Bags and bags of hothouse tomatoes were brought into the house and occupied chairs and lined the dining room wall next to the kitchen while Mom and Grandma put together their theater of operation.
Once they got started, we knew to go outside and play and leave them to their work. Tomatoes got dipped in hot water and then plunged into cold water so the skins slipped off. The Ball jars were cleaned and packed, and the jars of tomatoes were cooked in a boiling water bath.
Mom showed me how the vacuum in the jar pulled the lid down. That was the sign of a safe jar of tomatoes.
After they cooled, the jars went onto the shelves in the basement. All through the following winter, I remember Mom sending me down into the basement to get a jar of tomatoes for dinner.
Home canning largely has fallen by the wayside since women entered the job market. Now with Mom holding down a full-time job outside the home and still having the full-time job inside the home, the focus on food preparation has been timesaving and convenience.

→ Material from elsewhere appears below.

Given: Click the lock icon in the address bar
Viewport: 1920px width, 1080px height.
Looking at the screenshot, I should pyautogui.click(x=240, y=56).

A lot of the knowledge about home canning has not been passed down from parent to child. That knowledge still survives and is available in the University of Georgia’s Bulletin 989 called “So Easy To Preserve,” a 376-page manual with 185 tested recipes on how to can, pickle, jell, freeze and dry fruits and vegetables. It does have less than three pages on making meat jerky.
Interest is growing in home canning as indicated by sales of Bulletin 989. UGA printed 3,000 copies of the fifth edition of Bulletin 989 this year, thinking that would carry them through the year. All 3,000 copies were sold by early July. Another printing has been ordered and should be in by September. “So Easy To Preserve” sells for $18, but orders of 10 copies or more have been available at a discount.
I sold our last Bryan County copy of “So Easy To Preserve” last week and have one standing order. If you would like a copy, email me at firstname.lastname@example.org or call me at 653-2231 so I can compile one larger order and save you some cash.
All I need to do now is figure out how to keep the deer off my plants long enough to get enough yield to can. Harvesting the deer might help, and UGA has a website with good information on ways to preserve venison: www.uga.edu/nchfp/tips/fall/venison.html.
It also has an updated process for making deer jerky that will improve food safety. Judy Harrison’s deer jerky guidelines can be found at www.uga.edu/nchfp/publications/uga/prep_safe_jerky.html.
More than just deer meet can be preserved at home. Another UGA link to the National Center for Home Food Preservation, www.uga.edu/nchfp/publications/nchfp/lit_rev/cure_smoke_fs.html, is a good starting point for understanding food safety when curing and smoking meats.
A good way to introduce children to home food preservation is by making homemade fruit rollups. It is an easy process and children can experiment with different fruits and mixtures of fruit flavors. If you want to have confidence in the food you eat, nothing beats “I grew it and I made it.”